DATA SUPPLIED
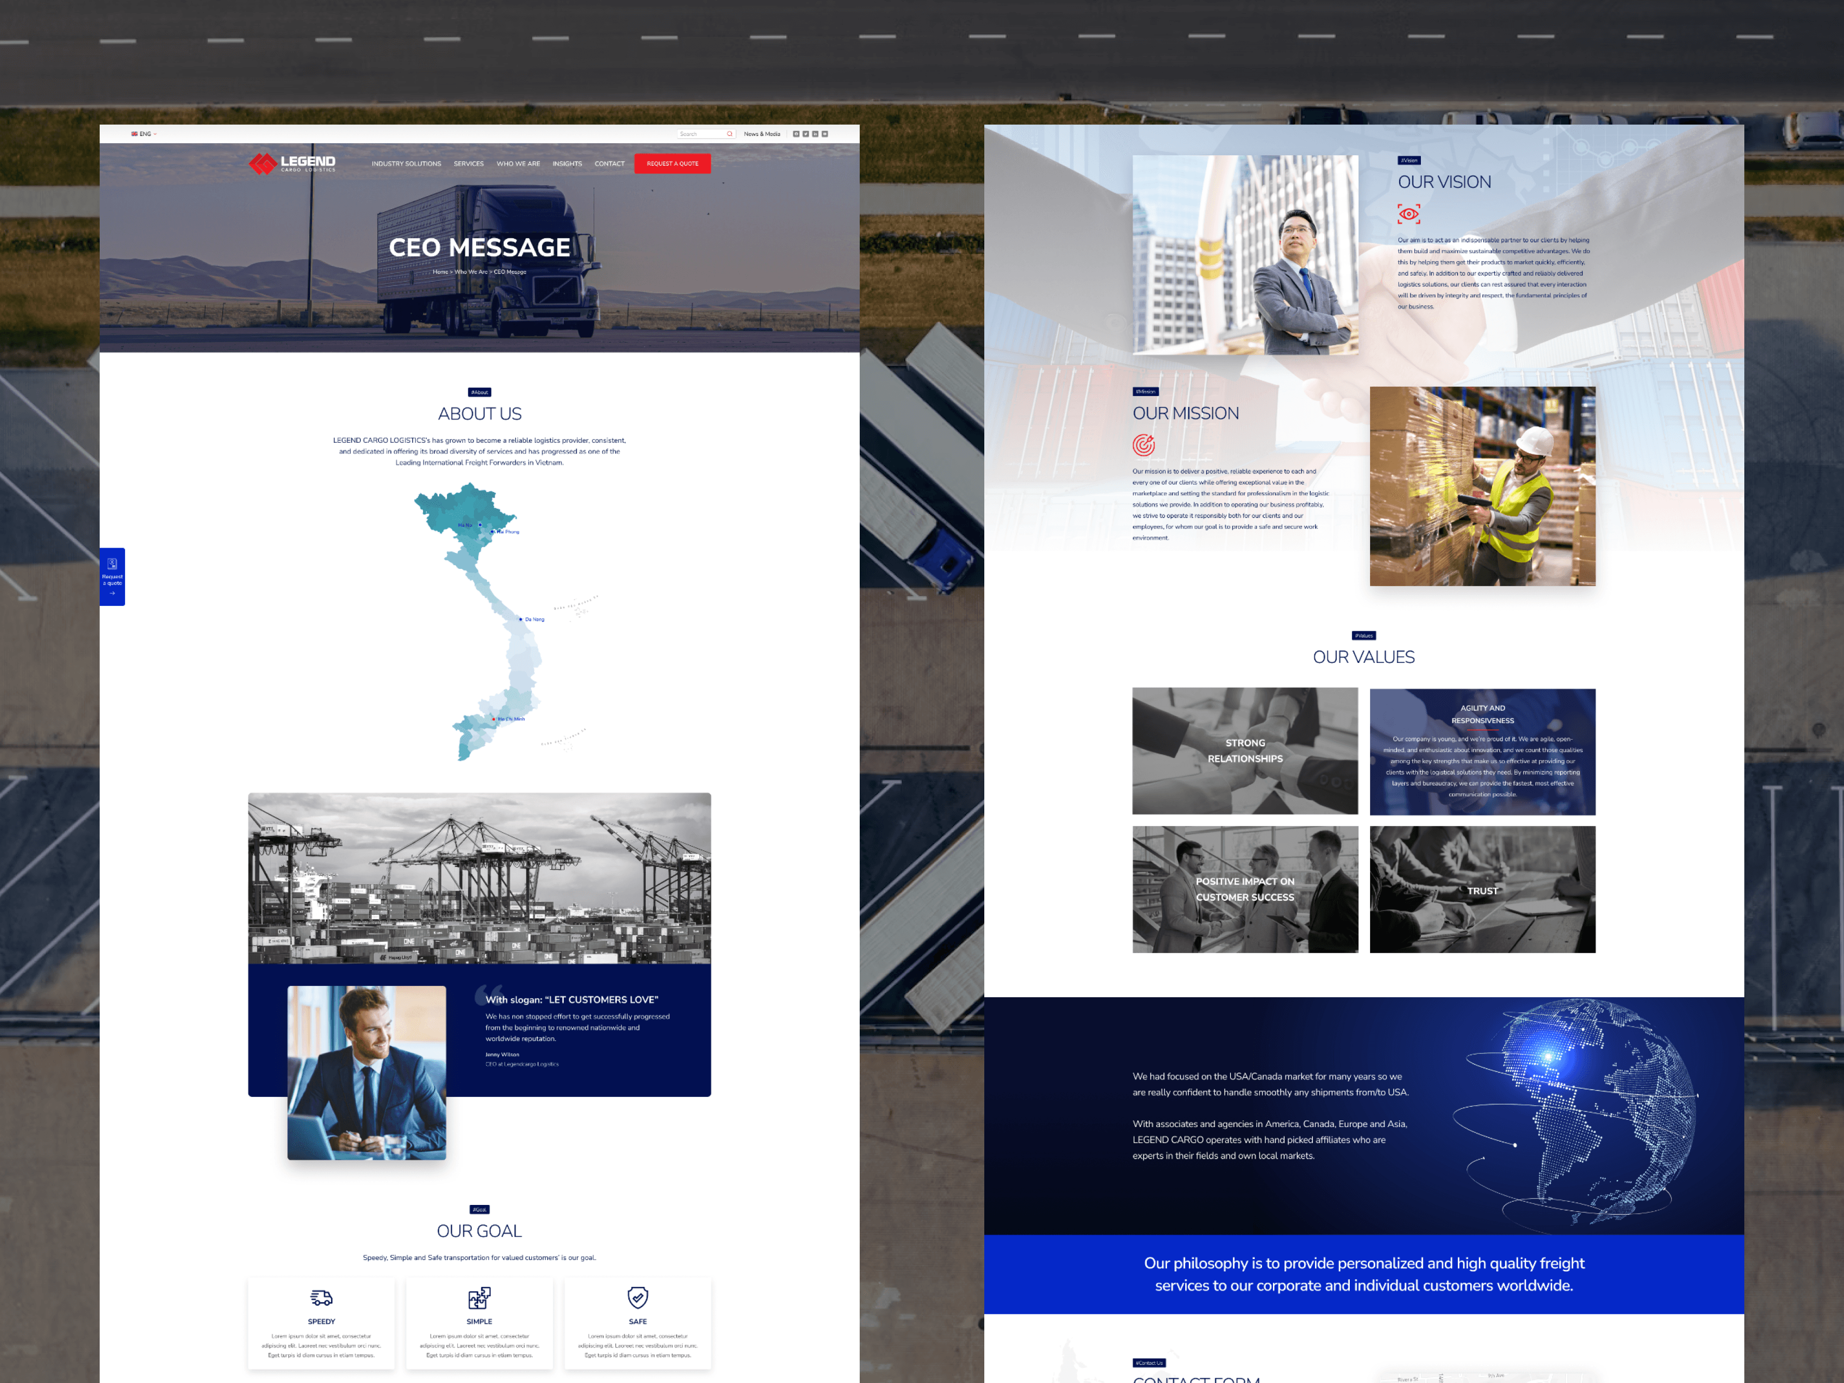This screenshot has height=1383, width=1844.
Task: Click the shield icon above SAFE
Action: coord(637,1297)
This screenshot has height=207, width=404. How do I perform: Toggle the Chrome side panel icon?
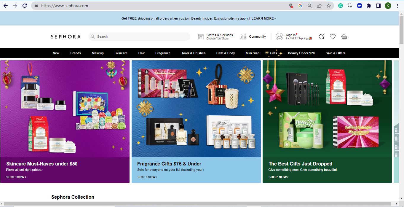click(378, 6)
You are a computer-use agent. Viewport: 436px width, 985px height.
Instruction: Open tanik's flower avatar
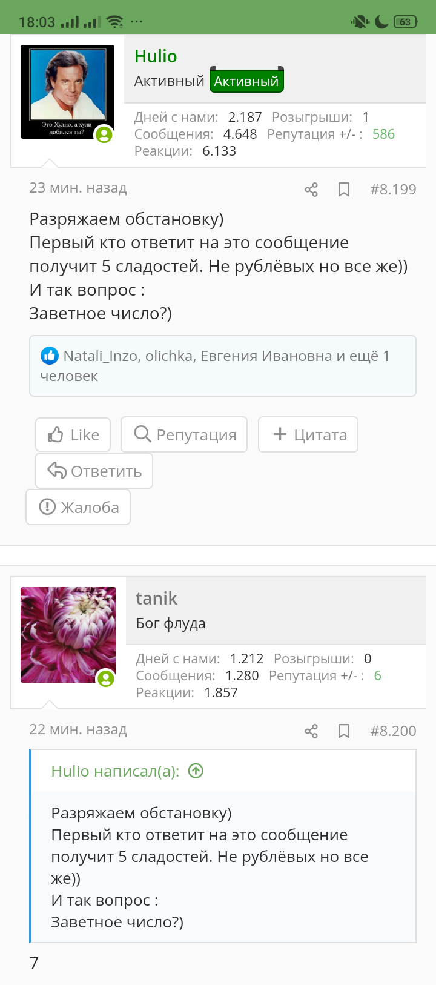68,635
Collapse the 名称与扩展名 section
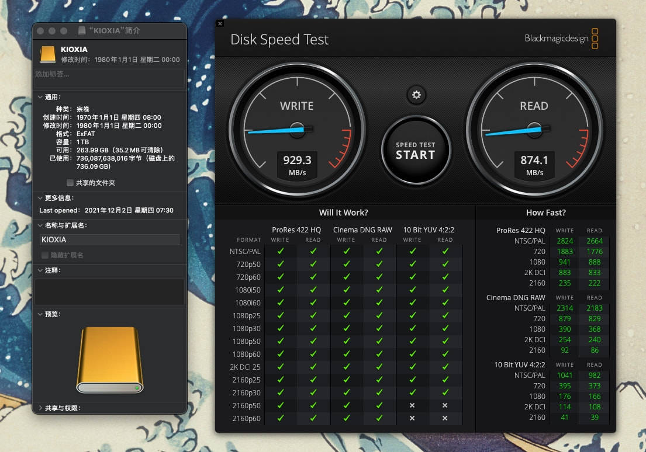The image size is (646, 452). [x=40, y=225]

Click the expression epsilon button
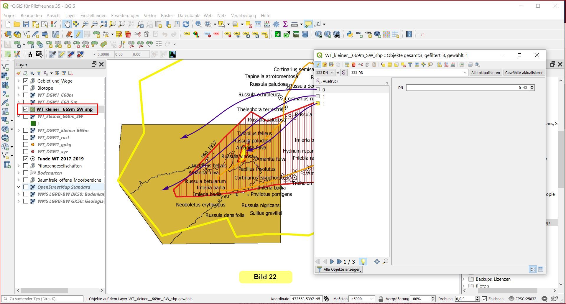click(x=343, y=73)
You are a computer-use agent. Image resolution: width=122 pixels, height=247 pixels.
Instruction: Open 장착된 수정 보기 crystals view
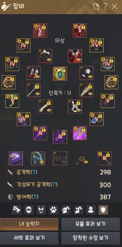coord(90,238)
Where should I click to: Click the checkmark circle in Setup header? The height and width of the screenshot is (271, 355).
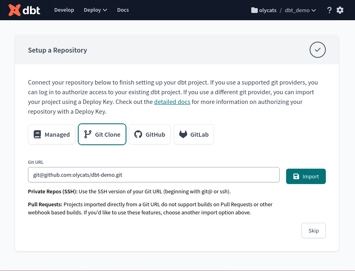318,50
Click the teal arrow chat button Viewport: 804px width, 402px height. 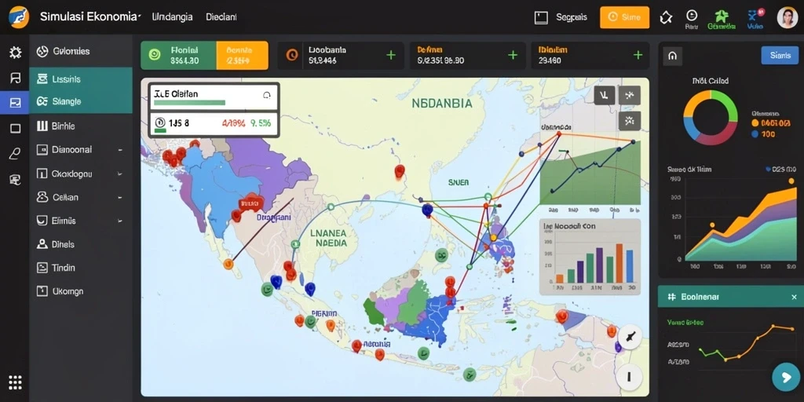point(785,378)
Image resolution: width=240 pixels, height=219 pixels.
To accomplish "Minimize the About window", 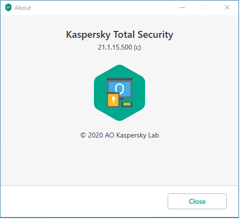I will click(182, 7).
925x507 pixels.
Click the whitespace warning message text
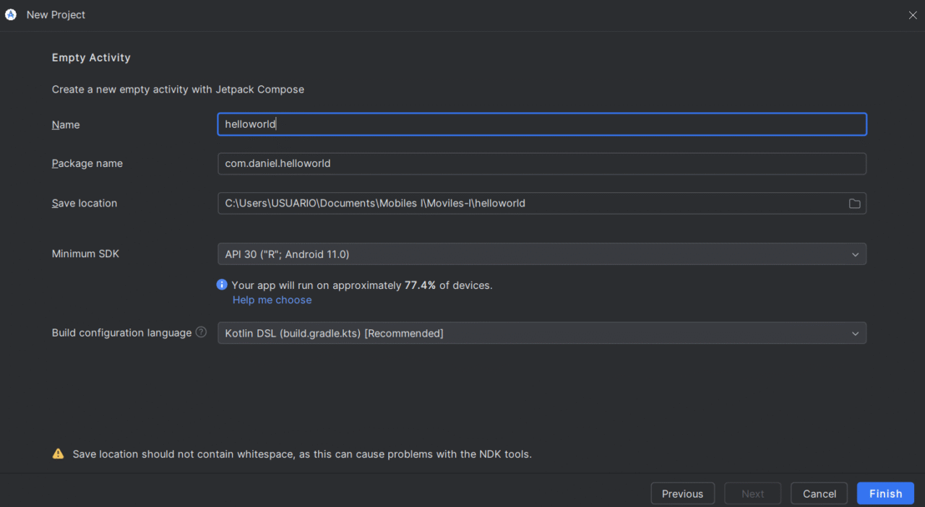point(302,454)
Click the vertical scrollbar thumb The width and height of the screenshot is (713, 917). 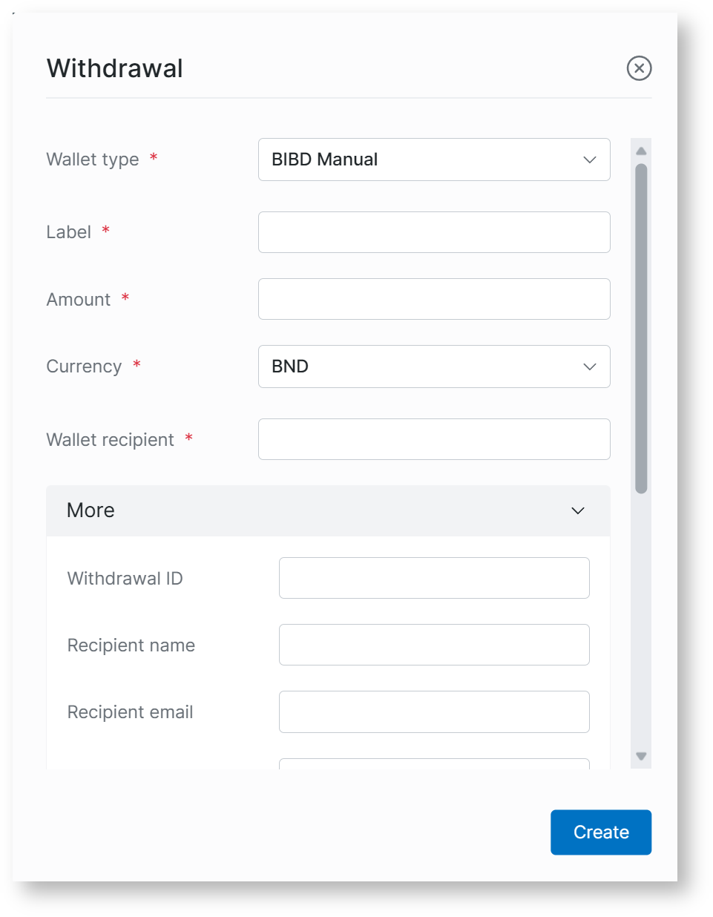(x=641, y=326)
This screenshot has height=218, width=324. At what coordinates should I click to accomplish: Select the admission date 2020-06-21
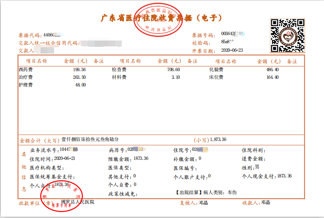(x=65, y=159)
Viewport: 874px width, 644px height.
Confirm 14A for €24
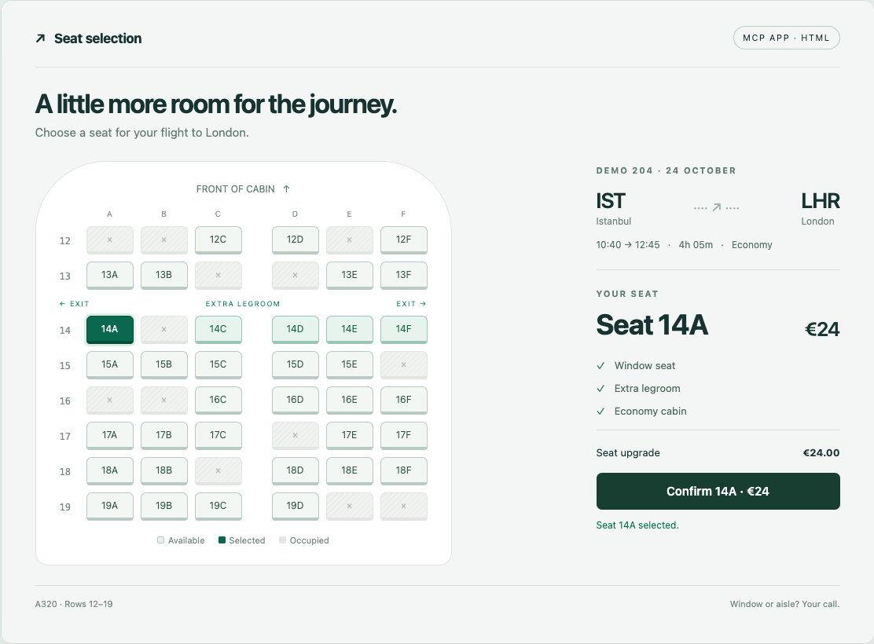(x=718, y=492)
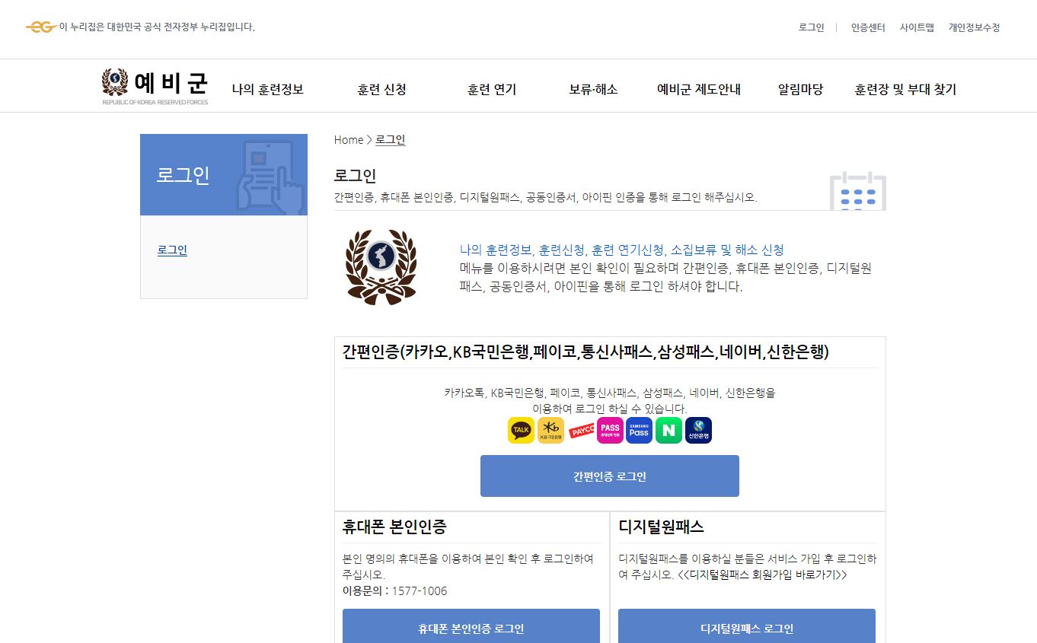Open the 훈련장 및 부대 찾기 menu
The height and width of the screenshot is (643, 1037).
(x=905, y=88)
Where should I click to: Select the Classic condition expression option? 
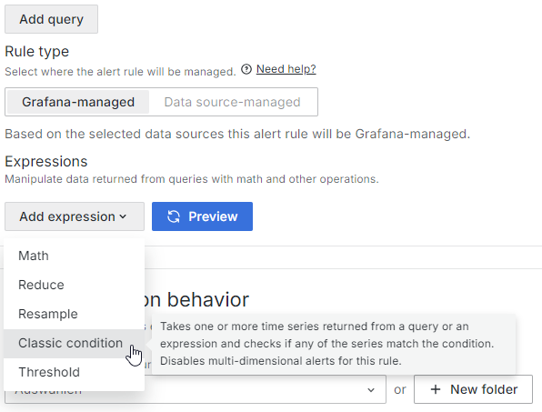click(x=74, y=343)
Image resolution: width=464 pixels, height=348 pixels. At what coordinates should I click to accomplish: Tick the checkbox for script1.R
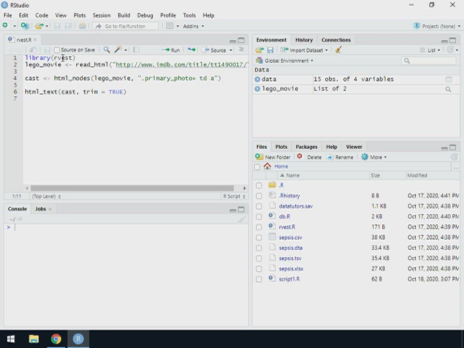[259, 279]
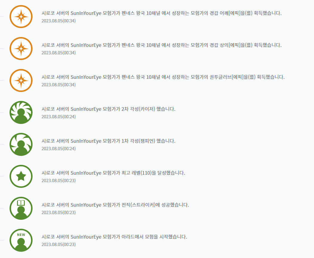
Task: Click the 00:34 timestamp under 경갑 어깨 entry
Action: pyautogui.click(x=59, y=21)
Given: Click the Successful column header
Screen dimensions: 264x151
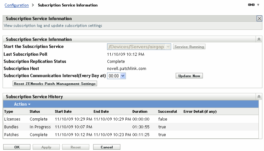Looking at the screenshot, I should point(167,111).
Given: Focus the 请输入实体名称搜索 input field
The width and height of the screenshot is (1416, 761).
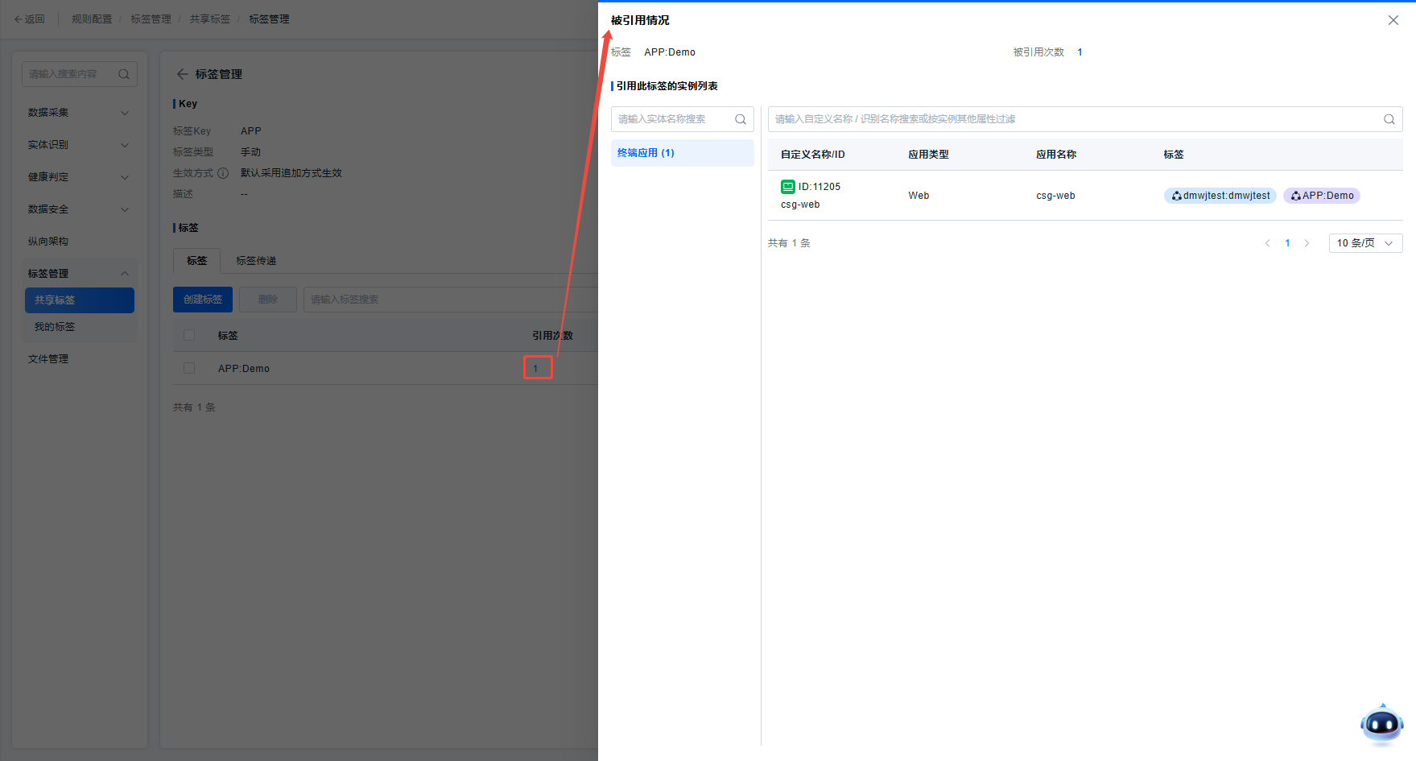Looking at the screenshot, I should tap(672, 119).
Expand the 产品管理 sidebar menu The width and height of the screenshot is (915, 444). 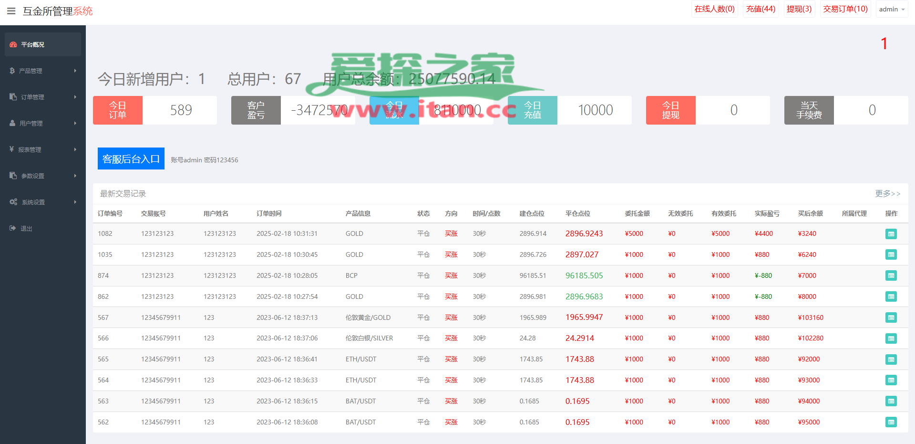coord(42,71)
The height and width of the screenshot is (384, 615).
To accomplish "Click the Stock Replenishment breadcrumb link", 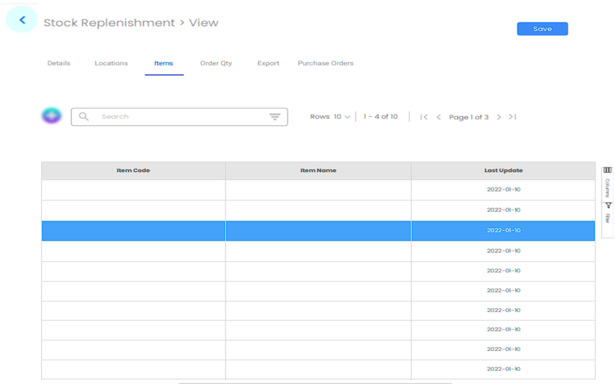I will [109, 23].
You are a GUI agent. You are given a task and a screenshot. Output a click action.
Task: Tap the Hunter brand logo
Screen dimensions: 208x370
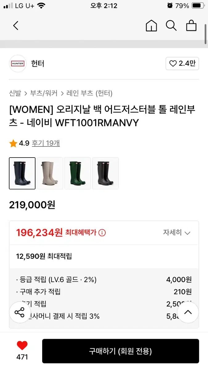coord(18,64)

STATED TASK
Extract the items verbatim, from the start of the items up to and including the line that contains "click(x=343, y=73)". Omit the pictures from your output.

ANSWER TO THIS EXERCISE
This screenshot has height=1383, width=1844.
Task: Click the shield icon above SAFE
Action: coord(637,1297)
This screenshot has height=207, width=404. How do I perform: Toggle the Chrome side panel icon?
click(378, 6)
You are a computer-use agent. Viewport: 436px width, 985px height.
Instruction: Open tanik's flower avatar
68,635
Collapse the 名称与扩展名 section
The image size is (646, 452). [x=40, y=225]

Click the expression epsilon button
click(x=343, y=73)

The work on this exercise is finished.